### BRIEF
Render the rows from the line that contains "The image size" through the end of the block as a two-column CSV with the headers instruction and location. Put each row's text and its answer in one quoted field apiece, replace line breaks with spaces, and omit the pictures.

[A block of data]
####
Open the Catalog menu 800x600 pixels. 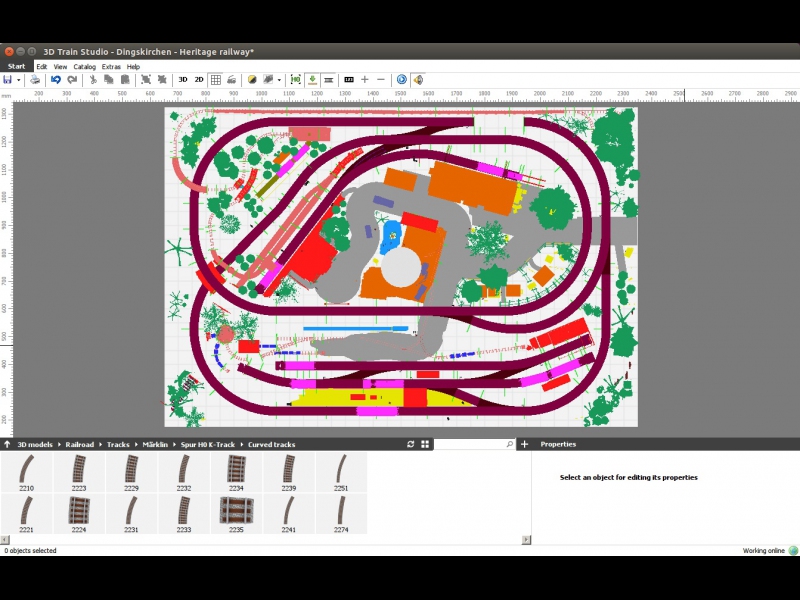(x=85, y=66)
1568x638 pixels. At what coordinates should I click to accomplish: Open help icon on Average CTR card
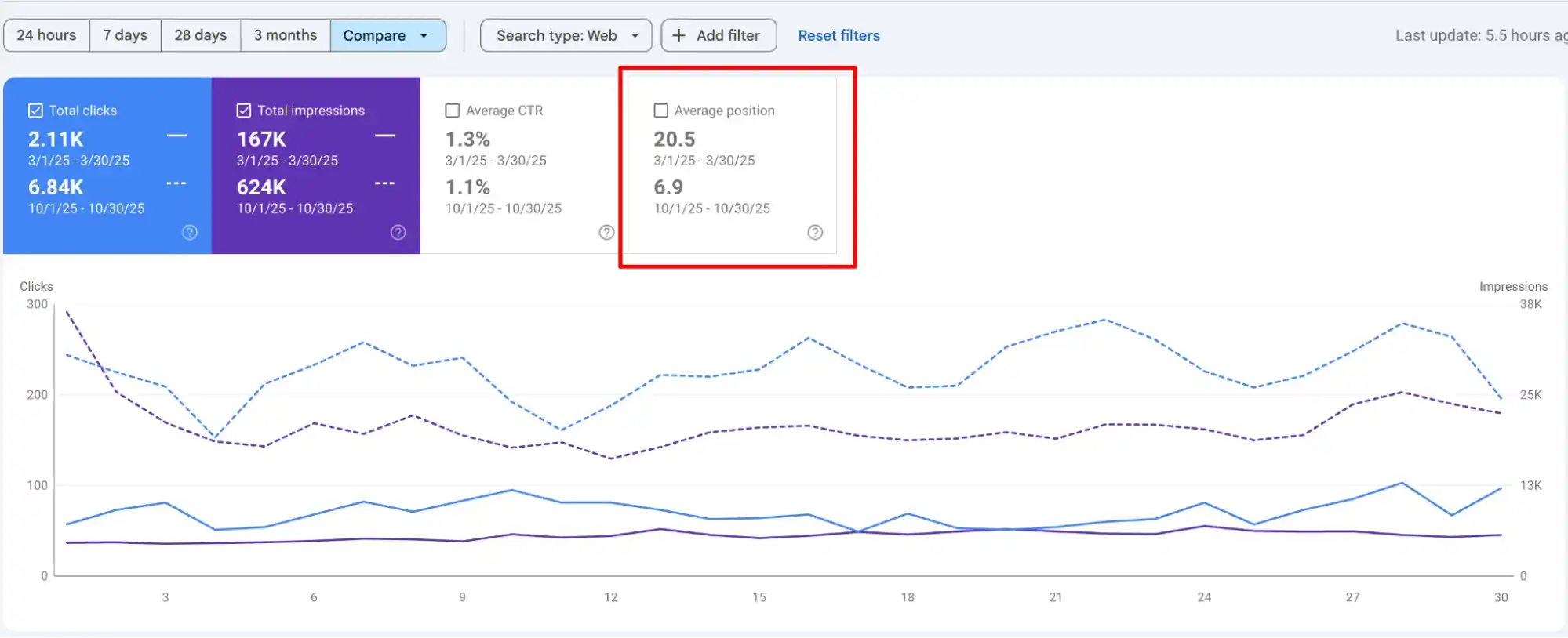point(606,233)
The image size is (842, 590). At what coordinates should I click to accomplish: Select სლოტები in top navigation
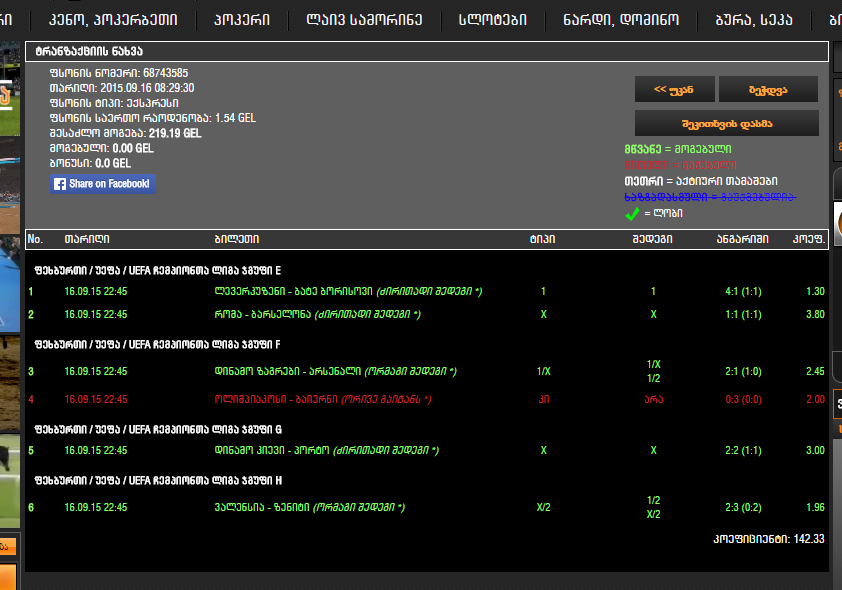click(x=492, y=19)
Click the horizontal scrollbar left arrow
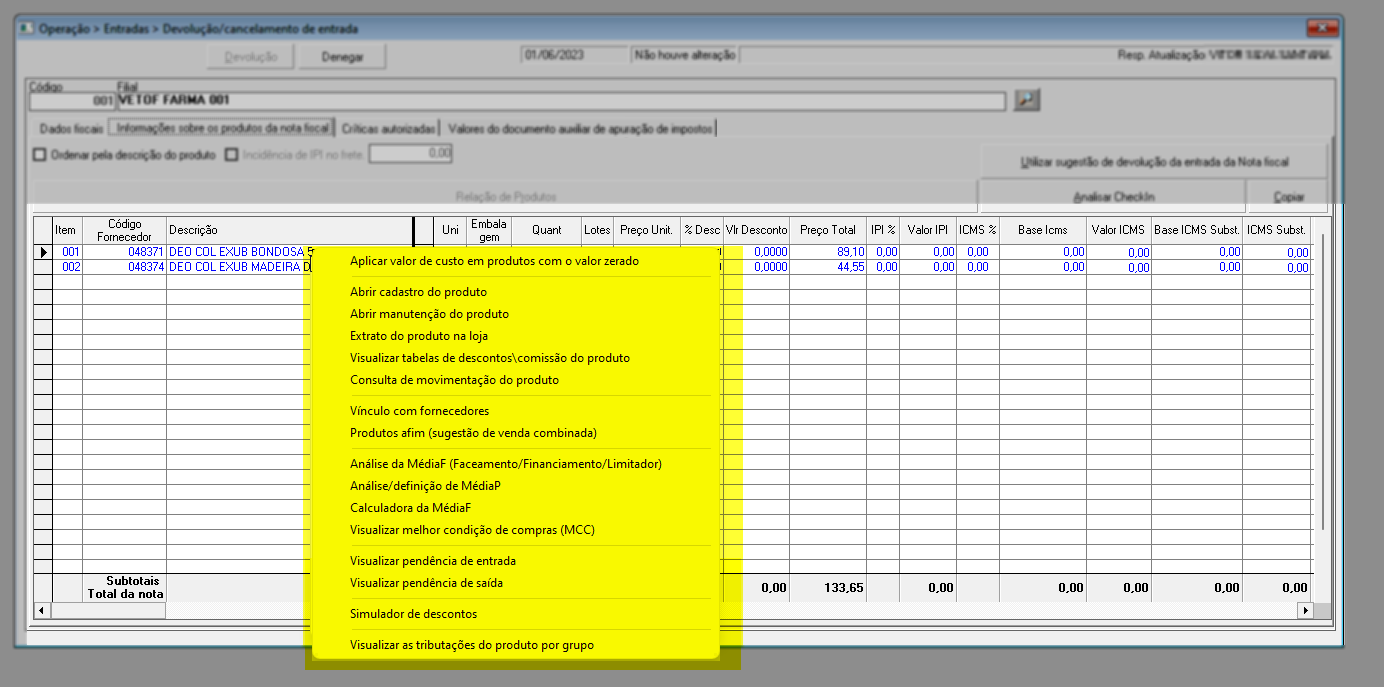This screenshot has height=687, width=1384. tap(41, 610)
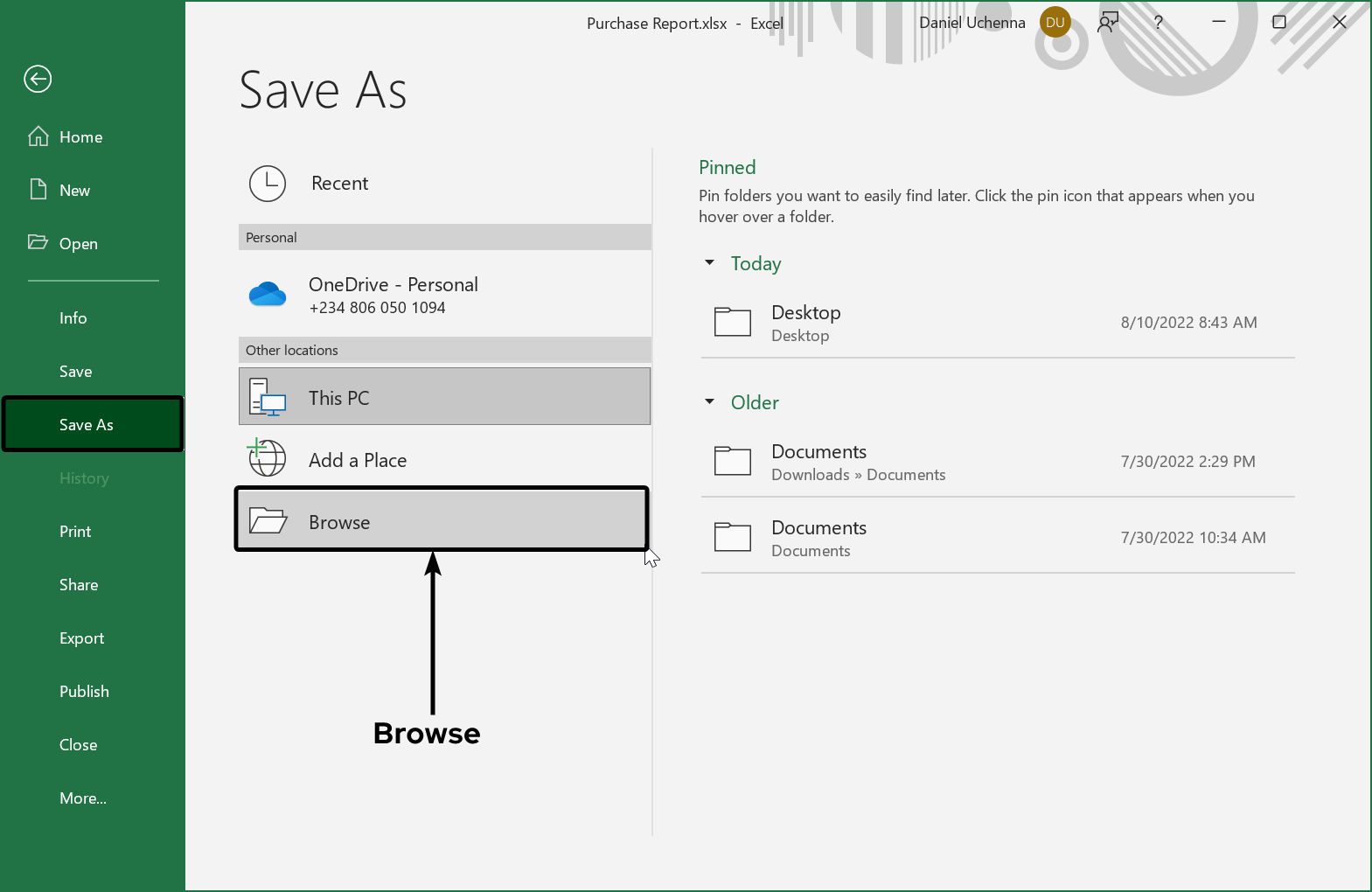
####
### ANSWER FOR THIS EXERCISE
instruction,location
"The image size is (842, 590). At what coordinates should I click to accomplish: Select სლოტები in top navigation","click(x=492, y=19)"
"Click the horizontal scrollbar left arrow","This screenshot has height=687, width=1384. tap(41, 610)"